Démission du Président de la République du Burkina Faso

Communiqué de l’Elysée - Présidence de la République (31 octobre 2014)

La France salue la démission du Président de la République du Burkina Faso qui permet de trouver une issue à la crise.

Le Président de la République marque sa solidarité avec les victimes des violences de ces derniers jours et appelle au calme et à la retenue l’ensemble des acteurs.

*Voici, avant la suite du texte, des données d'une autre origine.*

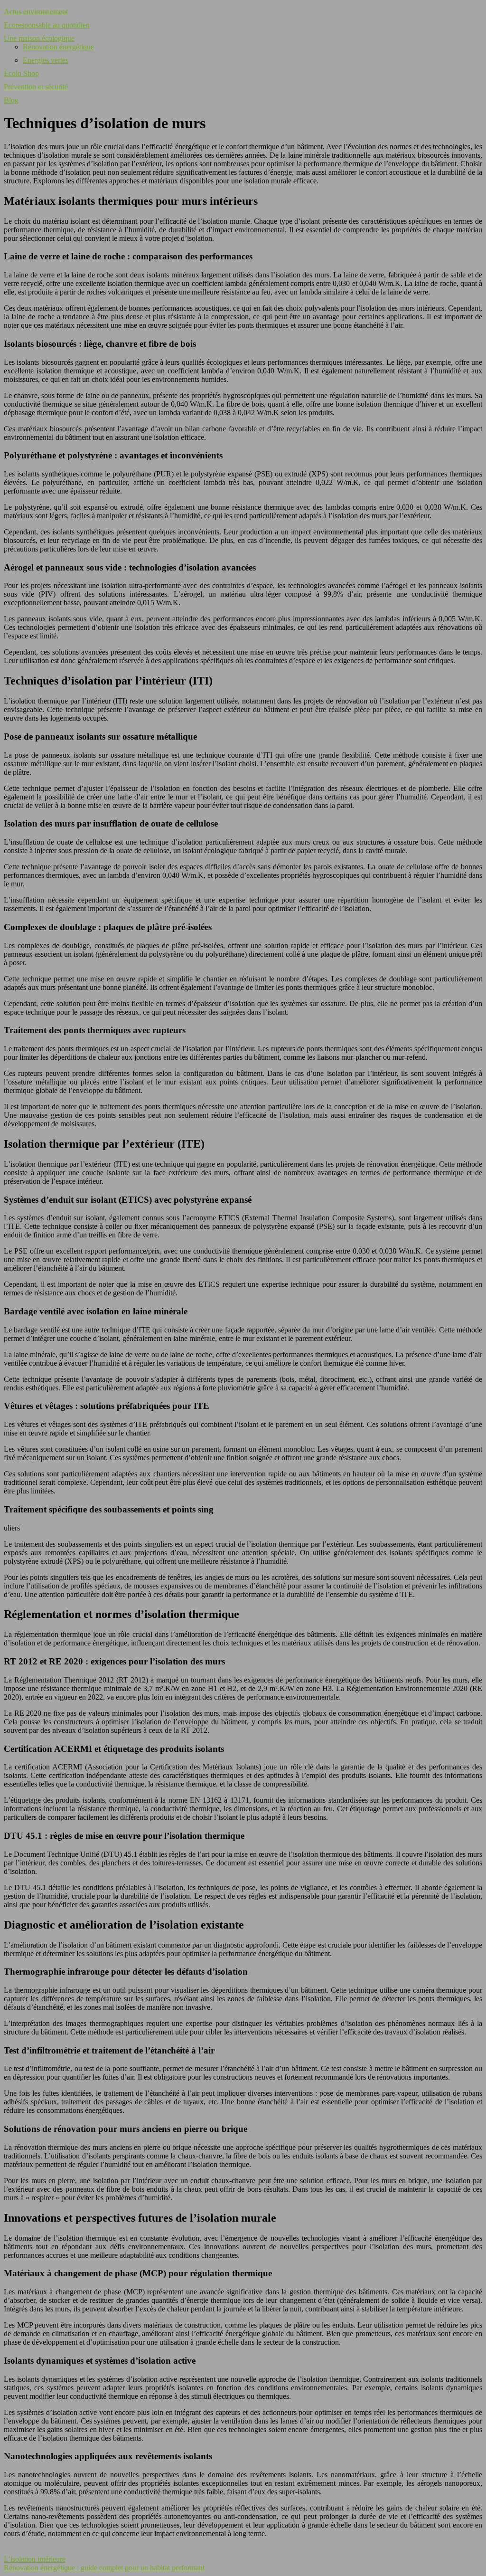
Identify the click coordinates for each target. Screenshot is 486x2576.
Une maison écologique (39, 38)
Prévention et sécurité (36, 87)
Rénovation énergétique (58, 47)
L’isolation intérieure (34, 2559)
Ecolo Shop (21, 73)
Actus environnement (36, 12)
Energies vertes (45, 60)
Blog (11, 100)
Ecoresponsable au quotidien (47, 25)
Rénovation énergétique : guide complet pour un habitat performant (104, 2568)
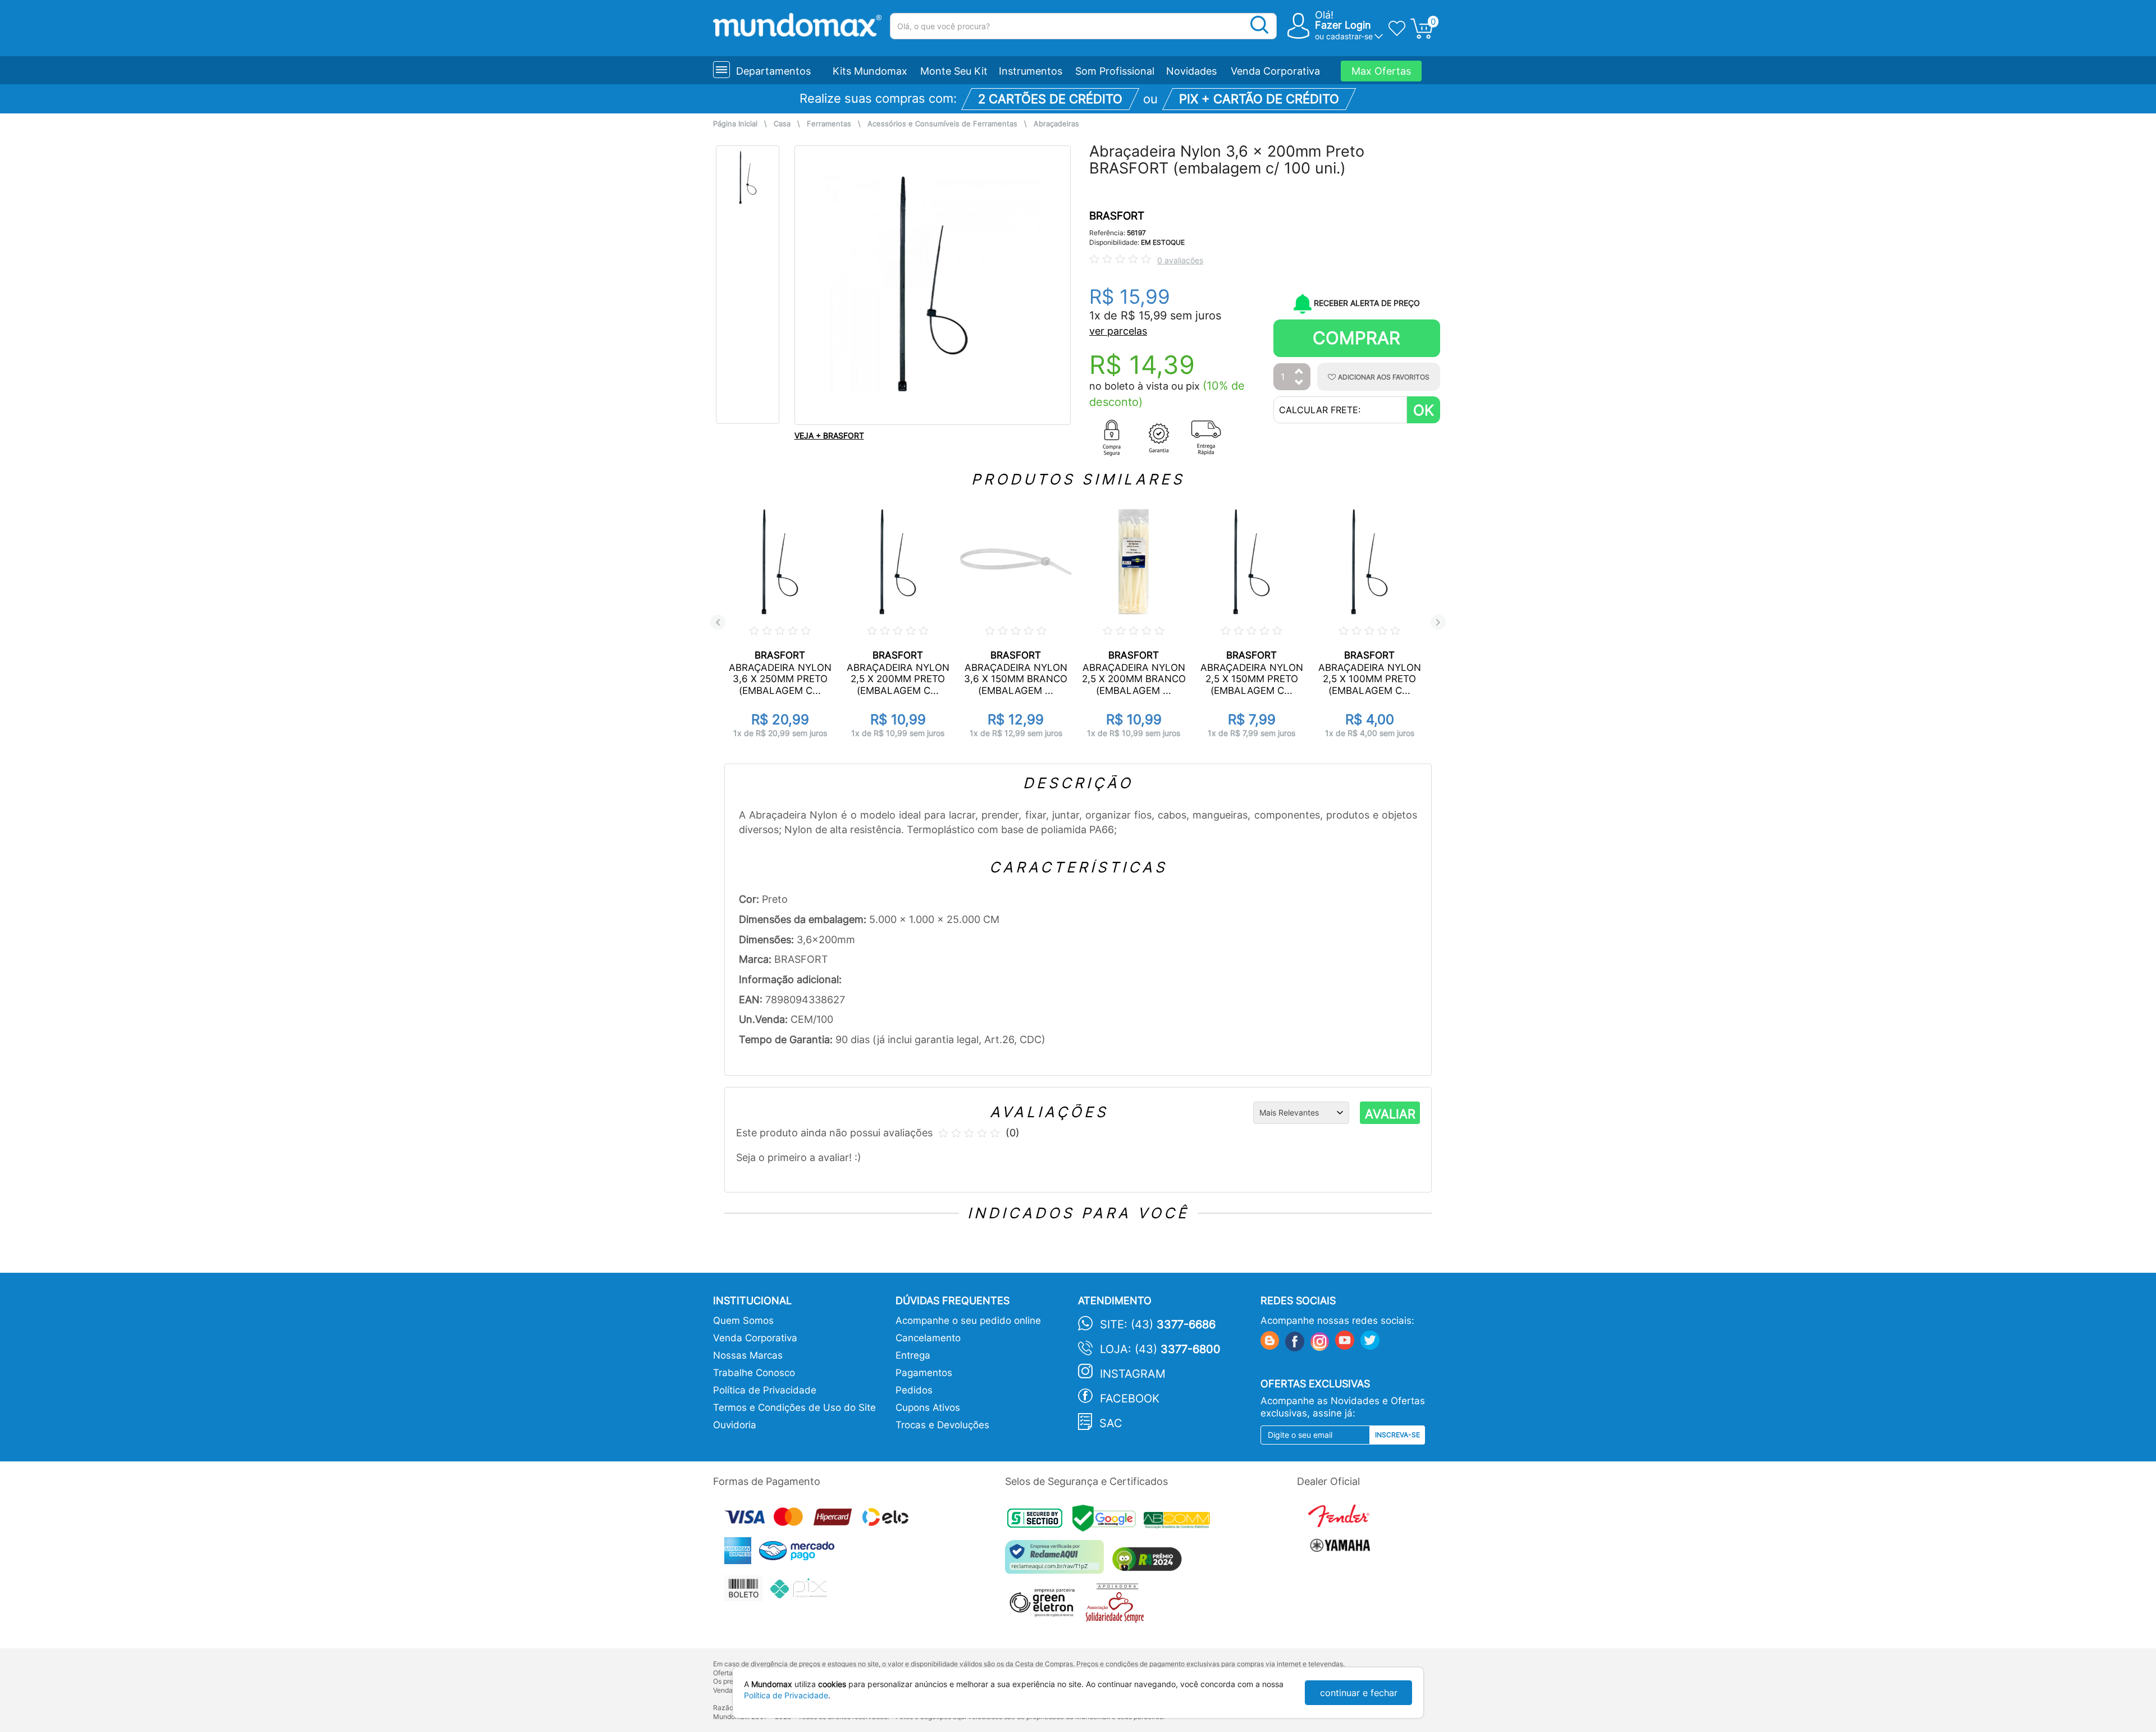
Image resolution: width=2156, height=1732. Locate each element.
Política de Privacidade (764, 1390)
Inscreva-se (1397, 1435)
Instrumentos (1030, 71)
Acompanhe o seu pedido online (968, 1320)
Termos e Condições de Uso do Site (794, 1407)
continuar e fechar (1358, 1692)
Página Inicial (735, 124)
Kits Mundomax (870, 71)
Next (1438, 622)
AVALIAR (1390, 1114)
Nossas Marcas (748, 1355)
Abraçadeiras (1056, 124)
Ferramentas (829, 124)
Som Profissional (1114, 71)
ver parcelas (1118, 331)
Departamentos (773, 71)
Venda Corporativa (1275, 71)
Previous (717, 622)
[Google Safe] (1108, 1521)
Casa (782, 124)
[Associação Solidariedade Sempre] (1117, 1606)
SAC (1110, 1423)
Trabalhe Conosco (754, 1372)
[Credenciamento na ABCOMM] (1180, 1521)
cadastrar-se (1349, 36)
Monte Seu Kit (954, 71)
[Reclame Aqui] (1057, 1561)
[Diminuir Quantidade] (1299, 383)
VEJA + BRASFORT (829, 435)
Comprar (1356, 337)
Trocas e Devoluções (942, 1425)
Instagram (1133, 1374)
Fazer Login (1343, 25)
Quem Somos (743, 1320)
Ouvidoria (734, 1425)
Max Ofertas (1381, 71)
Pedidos (914, 1390)
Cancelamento (928, 1337)
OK (1423, 410)
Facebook (1129, 1398)
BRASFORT (1116, 215)
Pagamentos (924, 1372)
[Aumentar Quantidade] (1299, 372)
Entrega (913, 1355)
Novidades (1191, 71)
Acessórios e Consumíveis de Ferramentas (942, 124)
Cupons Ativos (928, 1407)
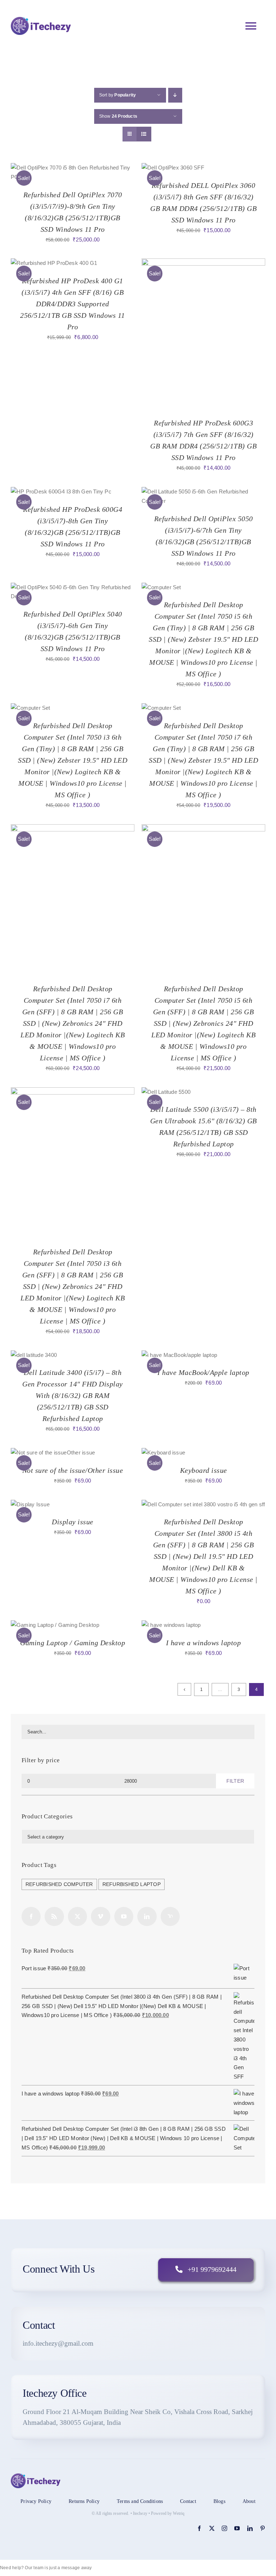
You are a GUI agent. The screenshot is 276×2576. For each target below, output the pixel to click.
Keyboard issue (203, 1470)
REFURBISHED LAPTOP (131, 1884)
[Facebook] (31, 1916)
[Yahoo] (170, 1916)
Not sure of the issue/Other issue (72, 1470)
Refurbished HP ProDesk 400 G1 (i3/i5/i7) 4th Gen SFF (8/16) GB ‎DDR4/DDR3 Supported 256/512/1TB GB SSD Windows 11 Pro (72, 304)
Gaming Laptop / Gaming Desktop (72, 1643)
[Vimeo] (100, 1916)
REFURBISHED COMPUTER (59, 1884)
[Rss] (54, 1916)
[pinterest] (262, 2528)
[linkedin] (250, 2528)
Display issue (72, 1522)
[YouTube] (123, 1916)
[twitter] (212, 2528)
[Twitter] (77, 1916)
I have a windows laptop (203, 1643)
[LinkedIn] (146, 1916)
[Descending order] (175, 95)
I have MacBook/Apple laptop (203, 1372)
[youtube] (237, 2528)
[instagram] (224, 2528)
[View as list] (144, 134)
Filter (235, 1781)
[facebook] (199, 2528)
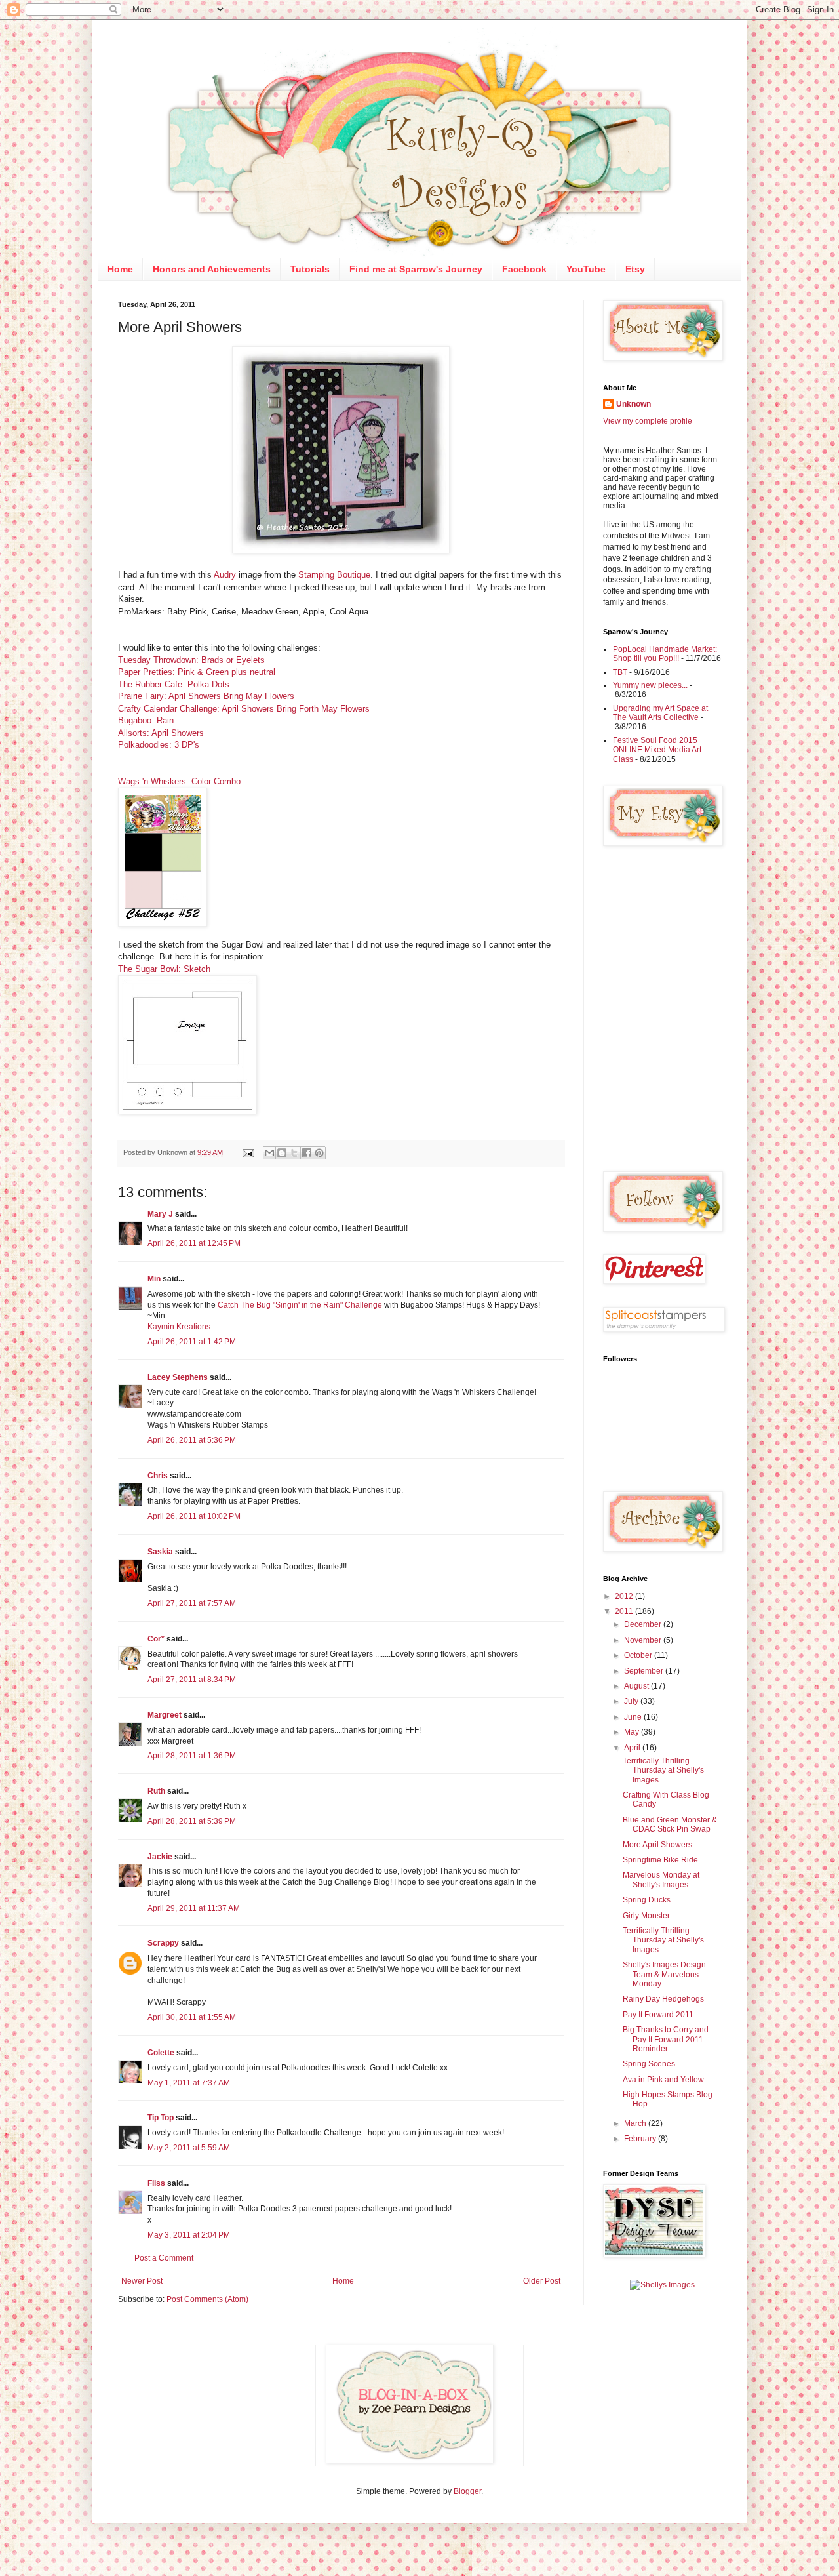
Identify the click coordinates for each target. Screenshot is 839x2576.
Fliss (156, 2183)
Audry (226, 575)
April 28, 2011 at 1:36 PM (191, 1755)
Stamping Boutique (334, 575)
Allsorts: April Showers (161, 733)
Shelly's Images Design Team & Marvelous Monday (664, 1974)
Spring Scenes (649, 2063)
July (632, 1701)
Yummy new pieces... (650, 685)
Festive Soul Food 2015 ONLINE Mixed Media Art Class (657, 750)
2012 (625, 1596)
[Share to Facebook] (306, 1152)
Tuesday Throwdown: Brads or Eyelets (191, 660)
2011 (625, 1611)
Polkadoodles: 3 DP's (158, 745)
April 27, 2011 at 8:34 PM (191, 1679)
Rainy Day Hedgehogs (663, 1998)
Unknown (633, 404)
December (643, 1624)
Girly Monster (646, 1915)
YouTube (586, 269)
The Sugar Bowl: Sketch (164, 969)
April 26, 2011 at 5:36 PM (191, 1440)
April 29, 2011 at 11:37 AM (193, 1908)
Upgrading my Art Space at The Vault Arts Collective (660, 713)
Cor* (156, 1638)
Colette (160, 2052)
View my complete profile (647, 421)
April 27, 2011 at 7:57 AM (191, 1603)
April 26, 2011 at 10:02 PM (194, 1516)
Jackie (159, 1856)
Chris (157, 1475)
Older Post (541, 2280)
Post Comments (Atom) (207, 2299)
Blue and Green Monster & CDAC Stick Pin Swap (670, 1824)
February (641, 2138)
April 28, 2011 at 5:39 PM (191, 1821)
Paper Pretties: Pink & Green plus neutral (196, 672)
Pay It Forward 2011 (658, 2014)
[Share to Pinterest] (319, 1152)
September (644, 1671)
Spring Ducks (647, 1899)
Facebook (524, 269)
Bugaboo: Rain (146, 720)
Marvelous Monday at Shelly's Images (661, 1879)
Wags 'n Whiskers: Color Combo (179, 781)
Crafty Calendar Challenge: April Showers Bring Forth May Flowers (244, 709)
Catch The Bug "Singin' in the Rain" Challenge (300, 1305)
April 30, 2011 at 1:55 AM (191, 2017)
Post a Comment (163, 2258)
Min (154, 1278)
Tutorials (310, 269)
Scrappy (163, 1943)
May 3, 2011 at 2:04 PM (188, 2235)
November (643, 1640)
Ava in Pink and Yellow (663, 2079)
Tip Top (160, 2117)
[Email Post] (247, 1152)
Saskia (160, 1551)
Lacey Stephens (177, 1377)
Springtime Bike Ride (660, 1859)
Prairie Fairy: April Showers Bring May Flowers (206, 696)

La France rappelle son attachement à la Constitution et donc à la tenue rapide d’élections démocratiques./.

Burkina Faso – Déclaration de M. Laurent Fabius (3 novembre 2014)

La France continue de suivre avec la plus grande attention la situation au Burkina Faso et salue le courage du peuple burkinabè dans sa mobilisation pour la démocratie. Elle se félicite du travail de la mission conjointe de la CEDEAO, de l’Union africaine et des Nations Unies.

La France appelle tous les acteurs à poursuivre leurs consultations afin de mettre en place dans les meilleurs délais une solution qui s’inscrive dans le cadre constitutionnel du Burkina Faso. A cet effet, un chef de l’Etat intérimaire civil doit être désigné rapidement afin de conduire le pays vers des élections.
La position de la France a été très claire : il n’y a eu ni ingérence ni indifférence. Nous avons soutenu la mission tripartite qui s’est rendue sur place pour effectuer une médiation. Ce travail se poursuit. Le ministre s’est exprimé hier pour appeler à une solution qui s’inscrive dans le cadre constitutionnel du Burkina Faso et à la désignation d’un chef de l’Etat intérimaire civil. Le président de la République s’est exprimé dans le même sens.

La position de la France, c’est de défendre des principes sur les changements constitutionnels, en l’espèce ceux de l’Union africaine, qui ont notamment été affirmés dans la charte africaine pour la démocratie et la bonne gouvernance. Ce sont l’Union africaine, les Nations unies et la CEDEAO qui conduisent la médiation. L’Union africaine vient de désigner l’ancien Premier ministre du Togo, M. Kodjo, comme envoyé spécial – nomination que nous saluons. C’est une personnalité qui a une expérience et une expertise reconnues. Il contribuera, avec la mission tripartite, à faciliter une transition qui s’inscrive dans le cadre de la Constitution du Burkina Faso et qui permette d’aller vers des élections démocratiques le plus rapidement possible./.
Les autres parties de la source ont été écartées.